NASA and United Launch Alliance Review Landsat 9 Launch Date

The Landsat 9 spacecraft inside the Integrated Processing Facility at Vandenberg Space Force Base in California
Inside the Integrated Processing Facility at Vandenberg Space Force Base in California, both United Launch Alliance (ULA) payload fairings are secured around the Landsat 9 spacecraft on Aug. 16, 2021. Photo credit: USSF 30th Space Wing/Chris Okula

NASA and United Launch Alliance currently are reviewing the launch date for the Landsat 9 spacecraft scheduled to launch from Vandenberg Space Force Base in California.
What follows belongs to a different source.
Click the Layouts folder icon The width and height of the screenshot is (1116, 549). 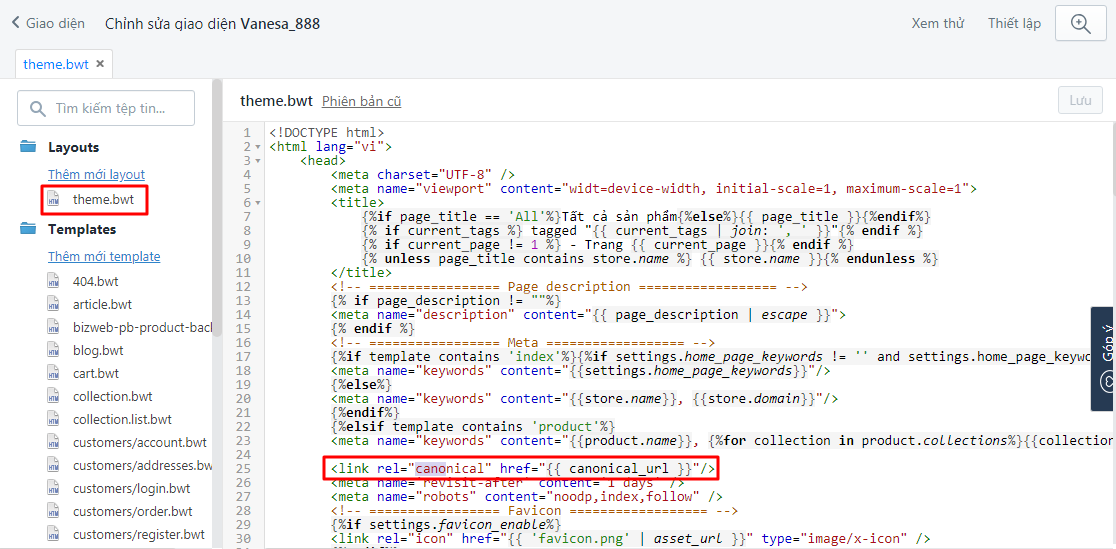click(28, 147)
Current pandemic demands for medical liquid oxygen have impacted the delivery of the needed liquid nitrogen supply to Vandenberg by the Defense Logistics Agency (DLA) and its supplier Airgas. Airgas converts the liquid nitrogen to gaseous nitrogen needed for launch vehicle testing and countdown sequences. DLA and Airgas now have implemented efforts to increase the supply of liquid nitrogen to Vandenberg. The Landsat 9 launch now is expected no earlier than Thursday, Sept. 23, 2021.

Landsat 9 is a joint NASA and U.S. Geological Survey (USGS) mission that continues the legacy of monitoring Earth’s land and coastal regions, which began with the first Landsat in 1972. The mission will launch on a United Launch Alliance Atlas V rocket from Space Launch Complex 3 at Vandenberg.